Mahkemece; bozma ilamına uyulmuş, ceza dosyasının kesinleşmesinin beklenilmesi yönündeki ara kararından rücu edilmiş, İTÜ öğretim üyelerinden alınan ve davacıların murisinin tam ve asli kusurlu bulunduğu, davalılar veya dava dışı kişilerin kusurlu bulunmadığına dair 25/06/2019 tarihli kusur raporu benimsenerek, davanın reddine karar verilmiştir.
Dosya kapsamından; davalı sürücü Sezgin hakkında taksirle ölüme neden olma suçundan Körfez 1. Asliye Ceza Mahkemesinin 2015/140 esas sayılı dosyası ile kamu davası açıldığı, yargılama sonucunda trafik kazası tespit tutanağı ve soruşturma aşamasında alınan bilirkişi raporlarına dayalı olarak, taksirle ölenin kusurlu olduğu, sanığın üzerine atılı suçu işlemediği gerekçesiyle davalı sürücünün beraatine karar verildiği, temyiz incelemesinin henüz sonuçlanmadığı, dosyanın hâlen Yargıtayda olduğu anlaşılmaktadır.
6098 sayılı TBK’nun 74. maddesi (818 sayılı BK’nun 53. maddesi) uyarınca hukuk hâkimi, ceza mahkemesinin beraat kararı ile bağlı değil ise de, ancak aynı olay nedeniyle ceza yargılamasında hükme dayanak alınan maddi olgularla ve özellikle “fiilin hukuka aykırılığı” konusunda tamamen bağlı olacağı gerek öğreti gerekse de yargısal uygulamada istikrarla kabul edilmektedir. Hal böyle olunca, maddi olayları ve yasak eylemlerin varlığını saptayan ceza mahkemesi kararı, taraflar yönünden kesin delil niteliğini taşır (HGK, 24/12/2014 gün ve 2014/4-846 esas, 2014/1091 karar). Davaya konu uyuşmazlıkla ilgili olarak davalının taksirle ölüme sebebiyet verme suçundan sanık olarak yargılandığı Körfez 1. Asliye Ceza Mahkemesinin 2015/140 esas sayılı dosyasının henüz temyiz incelemesinin sonuçlanmadığı ve beraat kararının kesinleşmediği anlaşılmaktadır. Dava konusu olayın özelliği nedeniyle ceza davası sonucunun eldeki davayı etkilemesi söz konusudur. Açıklanan nedenle, ceza mahkemesindeki davanın kesinleşmesi beklenilmeli, kesinleşmiş ceza kararı da değerlendirilerek varılacak sonuca uygun bir karar verilmelidir. Mahkemece açıklanan yönler gözetilmeyerek, eksik incelemeye dayalı olarak hüküm kurulması usul ve yasaya uygun düşmediğinden, kararın bozulması gerekmiştir.
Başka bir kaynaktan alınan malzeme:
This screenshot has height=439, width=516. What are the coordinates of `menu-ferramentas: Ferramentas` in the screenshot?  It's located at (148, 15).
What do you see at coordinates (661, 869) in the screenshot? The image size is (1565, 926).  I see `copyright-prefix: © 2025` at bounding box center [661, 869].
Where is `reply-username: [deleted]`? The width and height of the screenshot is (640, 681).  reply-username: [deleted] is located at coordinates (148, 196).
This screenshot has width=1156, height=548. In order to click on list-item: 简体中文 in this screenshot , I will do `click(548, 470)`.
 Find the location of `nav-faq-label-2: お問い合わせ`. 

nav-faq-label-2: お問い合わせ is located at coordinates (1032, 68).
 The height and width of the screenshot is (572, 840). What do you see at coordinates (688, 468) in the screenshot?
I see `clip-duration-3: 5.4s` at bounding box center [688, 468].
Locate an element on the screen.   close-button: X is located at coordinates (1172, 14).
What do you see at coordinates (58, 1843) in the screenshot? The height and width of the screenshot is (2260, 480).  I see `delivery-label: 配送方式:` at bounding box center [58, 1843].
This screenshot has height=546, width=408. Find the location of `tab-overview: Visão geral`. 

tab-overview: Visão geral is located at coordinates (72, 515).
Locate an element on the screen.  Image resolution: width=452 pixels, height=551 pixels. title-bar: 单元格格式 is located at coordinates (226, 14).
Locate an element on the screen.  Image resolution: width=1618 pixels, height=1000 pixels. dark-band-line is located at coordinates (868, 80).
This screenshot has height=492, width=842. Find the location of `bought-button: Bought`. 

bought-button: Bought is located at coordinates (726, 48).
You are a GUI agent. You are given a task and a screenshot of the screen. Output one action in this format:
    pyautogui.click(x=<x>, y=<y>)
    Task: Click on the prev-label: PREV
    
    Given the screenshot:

SONUÇ: Temyiz edilen kararın yukarıda açıklanan nedenle BOZULMASINA, bozma nedenine göre davacıların diğer temyiz itirazlarının şimdilik incelenmesine yer olmadığına ve davacılar yararına takdir olunan 3.050,00 TL duruşma avukatlık ücretinin davalılara yükletilmesine, peşin alınan harcın istek halinde geri verilmesine 09/03/2021 gününde oy birliğiyle karar verildi.